Globally adolescent girls in low and middle-income countries continue to face unmet needs when it comes to their sexual and reproductive health, according to a report published by the Guttmacher Institute. Two-thirds of sexually active adolescent women worldwide do not have access to contraceptives – this unmet need contributes to higher risks of HIV, unintended pregnancies, and unsafe abortions, says the report.
With 95% of the 13m births globally among young women aged 15-19 occurring in developing countries each year, protecting adolescents’ sexual and reproductive health is critical to achieving development goals, including reducing poverty, the report says. Complications during pregnancy and childbirth are the second leading cause of death among adolescent girls globally, and babies born to adolescents face significantly higher risks of pre-term birth, low birth weight, malformations and other complications, the report notes.
Aids-related deaths among young women aged 15-19 are increasing, with women in this age group in sub-Saharan Africa facing an HIV prevalence twice that of young men in the same age group. “This increase likely reflects a lack of commitment to providing testing and treatment services specifically for young people,” the report says. In a third of all African countries and in half of countries in West Africa, fewer than 50% of adolescent women know of a place to get a test, the report says. Fewer than 50% of adolescents know where to obtain a condom in one-third of African countries.
“More adolescent women, particularly those at high risk for HIV, need access to HIV testing outside the context of pregnancy-related care,” the report says. “Testing offers an opportunity for health providers to link young people living with HIV to appropriate care and treatment, including services to prevent mother-to-child transmission.”

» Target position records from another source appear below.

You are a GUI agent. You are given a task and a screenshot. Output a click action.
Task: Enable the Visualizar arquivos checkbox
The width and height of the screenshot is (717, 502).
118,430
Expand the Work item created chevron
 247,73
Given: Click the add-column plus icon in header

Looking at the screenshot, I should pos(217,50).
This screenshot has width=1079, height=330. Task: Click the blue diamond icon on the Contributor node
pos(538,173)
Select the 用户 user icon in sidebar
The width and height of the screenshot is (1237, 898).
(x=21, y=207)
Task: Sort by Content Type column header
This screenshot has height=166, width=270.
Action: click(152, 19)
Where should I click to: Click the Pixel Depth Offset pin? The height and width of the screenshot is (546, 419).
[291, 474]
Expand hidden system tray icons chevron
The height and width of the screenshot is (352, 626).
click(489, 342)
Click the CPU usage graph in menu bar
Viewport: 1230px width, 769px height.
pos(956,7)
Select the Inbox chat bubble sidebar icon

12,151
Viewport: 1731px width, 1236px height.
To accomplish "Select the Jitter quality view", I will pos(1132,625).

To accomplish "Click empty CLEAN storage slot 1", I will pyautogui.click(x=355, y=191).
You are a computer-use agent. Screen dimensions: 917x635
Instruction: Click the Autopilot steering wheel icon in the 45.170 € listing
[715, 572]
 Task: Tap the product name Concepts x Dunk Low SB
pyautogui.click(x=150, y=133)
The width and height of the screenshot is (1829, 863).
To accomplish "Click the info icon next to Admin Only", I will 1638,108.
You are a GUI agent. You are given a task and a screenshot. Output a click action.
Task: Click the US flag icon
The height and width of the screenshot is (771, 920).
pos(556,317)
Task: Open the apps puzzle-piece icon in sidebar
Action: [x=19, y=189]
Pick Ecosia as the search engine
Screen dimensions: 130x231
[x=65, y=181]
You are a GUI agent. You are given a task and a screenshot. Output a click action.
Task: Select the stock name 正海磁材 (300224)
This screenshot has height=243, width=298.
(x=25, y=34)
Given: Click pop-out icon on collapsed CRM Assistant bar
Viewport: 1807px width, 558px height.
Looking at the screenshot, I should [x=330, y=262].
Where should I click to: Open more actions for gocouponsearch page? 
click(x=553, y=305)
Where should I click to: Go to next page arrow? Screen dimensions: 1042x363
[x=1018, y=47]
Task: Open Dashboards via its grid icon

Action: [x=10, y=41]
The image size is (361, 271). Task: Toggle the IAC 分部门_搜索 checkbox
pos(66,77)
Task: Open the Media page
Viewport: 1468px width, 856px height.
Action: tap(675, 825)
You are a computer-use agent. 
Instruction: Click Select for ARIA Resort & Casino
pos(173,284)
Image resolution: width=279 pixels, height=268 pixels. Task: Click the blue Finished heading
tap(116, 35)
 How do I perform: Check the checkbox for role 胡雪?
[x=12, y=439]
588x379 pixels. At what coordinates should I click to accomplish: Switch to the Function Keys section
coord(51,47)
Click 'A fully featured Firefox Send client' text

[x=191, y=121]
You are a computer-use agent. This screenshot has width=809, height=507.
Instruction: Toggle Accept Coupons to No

This report draws on national survey data from 70 developing countries to provide an overview of adolescent women’s needs for and use of sexual and reproductive health services. The proportion of recent births to mothers younger than age 20 that are unplanned is particularly high – more than half – in most Latin American and Caribbean countries. In a third of countries in Africa, more than 40% of such births are unplanned. Levels are lower in Asian countries, typically within the range of 10–20%.
Adolescent women who have an unmet need for contraception report that their main reasons for non-use of a contraceptive method are infrequent sex and not being married. A number of other factors, such as lack of access, health concerns and worry about side effects, are also important. A minority of sexually active adolescent women who have an STI or STI symptoms seek care in a health facility.
Adolescent women in Africa and Asia are more likely than those in Latin America and the Caribbean to either receive no treatment at all or to obtain care from a source other than a health facility. Compared with older women, adolescents are more likely to seek abortions from untrained providers or to have a self-induced abortion. They also tend to take longer to recognise their pregnancies and consequently have abortions at later gestations, and they know less about their rights concerning abortion and post-abortion care.
While the proportion of women giving birth before age 20 who receive some antenatal care from a skilled provider is generally high (more than 75%) across all three regions, far smaller proportions received antenatal care early in their pregnancy or made the recommended minimum of four antenatal visits.